Researchers have made a breakthrough in AI technology by finding a new way to make AI language models more efficient. They have achieved this by eliminating matrix multiplication from the process, which is a key component in neural network operations that are currently accelerated by GPU chips. The team of researchers from the University of California Santa Cruz, UC Davis, LuxiTech, and Soochow University detailed their findings in a recent preprint paper.
Matrix multiplication, also known as “MatMul,” is essential for most neural network computational tasks today. GPUs are highly efficient at performing these mathematical operations quickly, which is why Nvidia currently holds a dominant market share in data center GPUs. These GPUs are commonly used to power AI systems such as ChatGPT and Google Gemini.
In their paper titled “Scalable MatMul-free Language Modeling,” the researchers describe how they created a custom 2.7 billion parameter model without using MatMul. This model showed similar performance to traditional large language models (LLMs). They also demonstrated running a 1.3 billion parameter model at 23.8 tokens per second on a GPU accelerated by a custom-programmed FPGA chip that uses about 13 watts of power.

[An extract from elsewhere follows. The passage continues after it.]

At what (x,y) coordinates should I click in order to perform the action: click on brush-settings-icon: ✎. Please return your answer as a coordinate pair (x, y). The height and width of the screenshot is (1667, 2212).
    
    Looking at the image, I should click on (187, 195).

The researchers believe that a more efficient FPGA could lead to the development of hardware-friendly architectures that consume less power. This could have significant implications for the environmental impact and operational costs of AI systems. While the technique has not yet been peer-reviewed, the researchers are confident that their approach challenges the prevailing belief that matrix multiplication operations are essential for building high-performing language models.

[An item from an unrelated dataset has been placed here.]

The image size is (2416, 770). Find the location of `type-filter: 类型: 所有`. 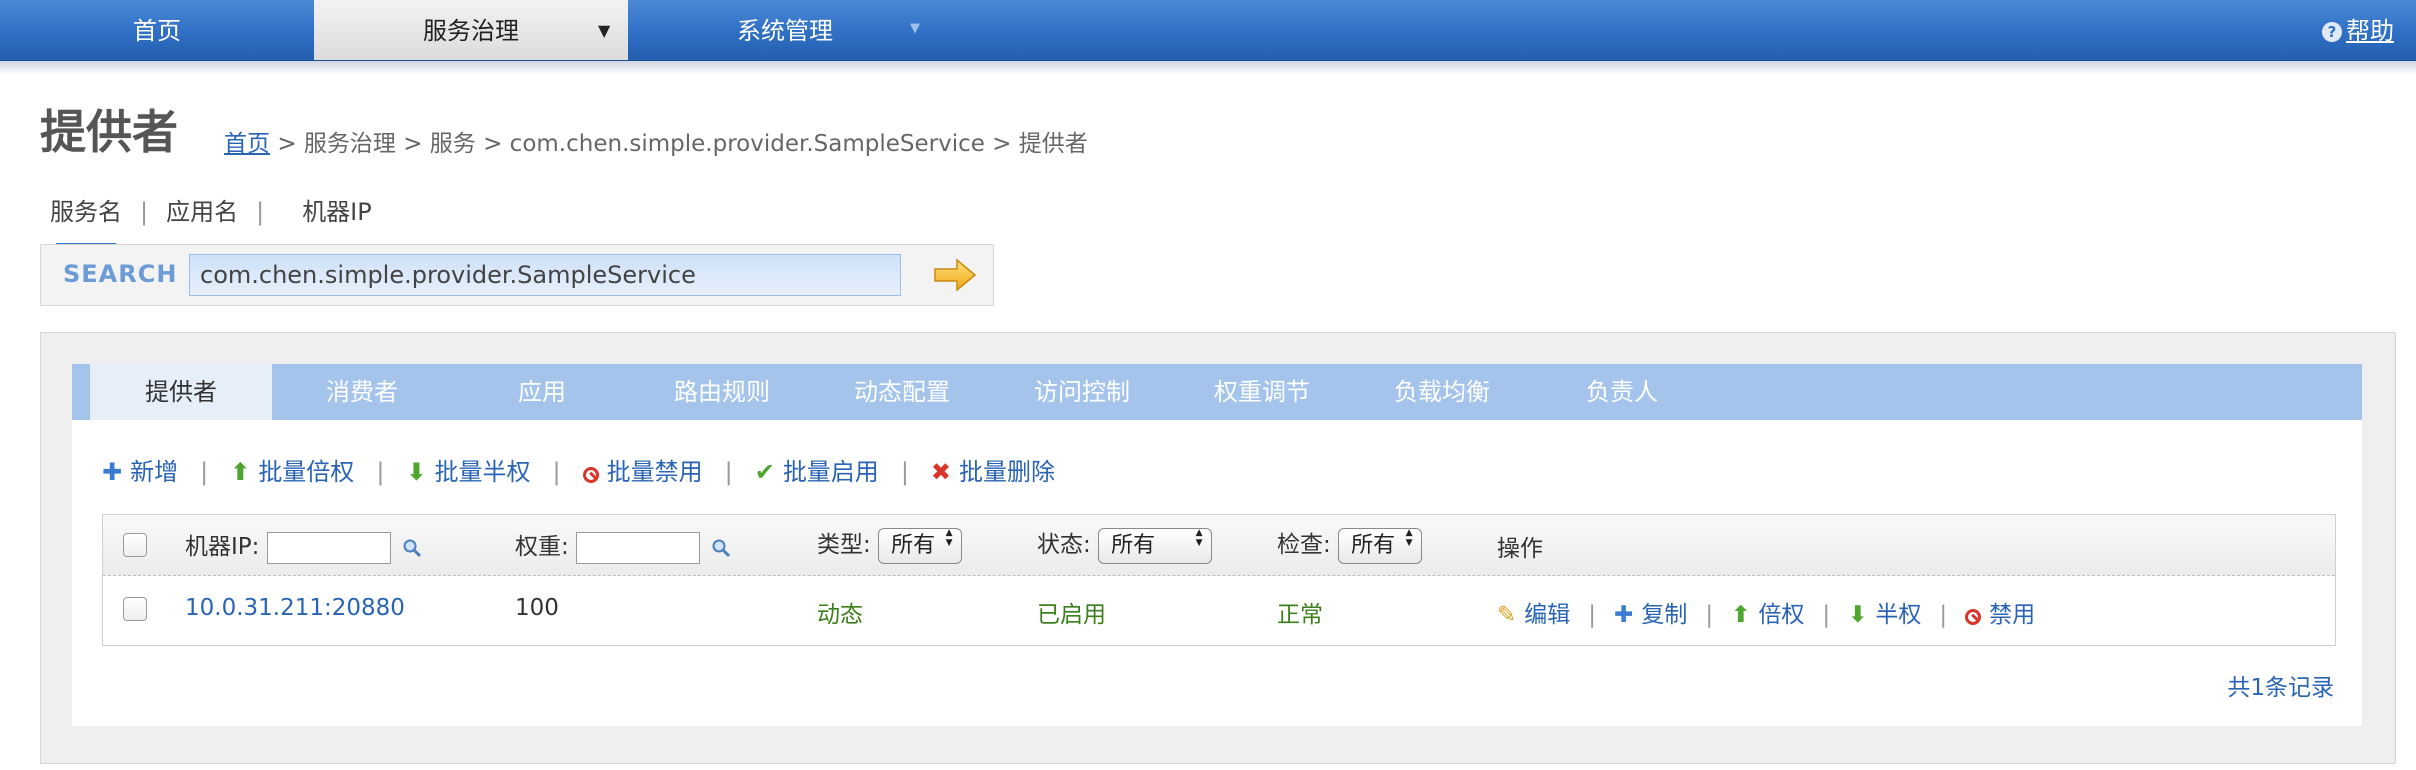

By eliminating matrix multiplications, the researchers aim to make large language models more accessible, efficient, and sustainable, especially for deployment on resource-constrained hardware like smartphones. They reference the BitNet technique, which demonstrated the use of binary and ternary weights in language models, as an important precursor to their work. However, BitNet still relied on matrix multiplications in its self-attention mechanism, prompting the researchers to develop a completely “MatMul-free” architecture to maintain performance while removing matrix multiplications from the attention mechanism.